Este es el séptimo libro de Alatriste, lleva quince años con él. ¿Cómo es su relación con este personaje?
Hay algo de lo que me he dado cuenta esta vez, y es que yo lo escribo y él me escribe a mí. Lo empecé con cuarenta y tantos años y ahora tengo 59, he evolucionado. A medida que me he ido haciendo mayor a Alatriste le voy prestando mi cansancio, mi mirada, las transformaciones que la vida me ha ido causando y él me da la capacidad de reflexionar sobre ellas, nos influenciamos mutuamente, es una simbiosis. Estoy aprendiendo mucho de mi amigo Alatriste.

¿El personaje lo acompaña siempre cuando escribe?
Cuando escribo una novela vivo con ella encima. Alatriste es una compañía continua, me obliga a leer otra vez a Cervantes, Quevedo, Calderón, a Zavaleta, que me ayudan a tomar el tono del personaje. Te contaminas del mundo moderno que a cualquier escritor le afecta y pervierte el estilo volver a Alatriste cada dos o cuatro años; es un afilador de herramientas, como ir a una clínica y darse una renovación. Un escritor en español que no lea de vez en cuando a los clásicos está perdido, nadie manejó el español como ellos. Es un rejuvenecimiento de estilo y lenguaje.
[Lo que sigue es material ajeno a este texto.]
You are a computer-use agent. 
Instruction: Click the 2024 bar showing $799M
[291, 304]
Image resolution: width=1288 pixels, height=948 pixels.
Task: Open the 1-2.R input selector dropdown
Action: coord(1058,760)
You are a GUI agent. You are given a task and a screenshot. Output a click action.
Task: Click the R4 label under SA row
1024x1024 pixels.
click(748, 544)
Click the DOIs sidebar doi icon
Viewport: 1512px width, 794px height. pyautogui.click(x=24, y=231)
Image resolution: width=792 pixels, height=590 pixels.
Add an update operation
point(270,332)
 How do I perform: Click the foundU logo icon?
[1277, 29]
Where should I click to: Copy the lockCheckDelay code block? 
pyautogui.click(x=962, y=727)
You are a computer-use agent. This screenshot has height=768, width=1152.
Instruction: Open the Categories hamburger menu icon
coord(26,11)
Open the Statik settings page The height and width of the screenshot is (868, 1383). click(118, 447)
¿Alatriste es cínico, o una característica que le han atribuido a usted?
A Alatriste le voy prestando puntos de vista míos. Yo no soy cínico, lo que estoy es cansado y ese cansancio, esa certeza de que nada cambia en el mundo, de que el ser humano no quiere cambiar –no es que no pueda, es que no quiere–, me ha llevado a la conclusión de que el ser humano es como un animal peligroso y a veces torpe y tozudamente inculto, y además le gusta y no quiere dejar de serlo. Esa desesperanza, esa especie de fatiga intelectual y física se transmite. Si Alatriste envejece de esa manera es porque yo envejezco de esta manera.

Alatriste es un héroe y también un asesino a sueldo. ¿Cómo se explica en la escala de grises?
Hay que leer. Eso de los buenos y los malos es mentira. Sí, en las gamas de grises. Con Alatriste intento demostrar que el ser humano es bueno y malo y que somos capaces de todo. Que el mundo es un lugar peligroso habitado por seres peligrosos, y que solo la cultura y palabras como ‘solidaridad’ y ‘compasión’ nos salvan. Sin eso estamos perdidos.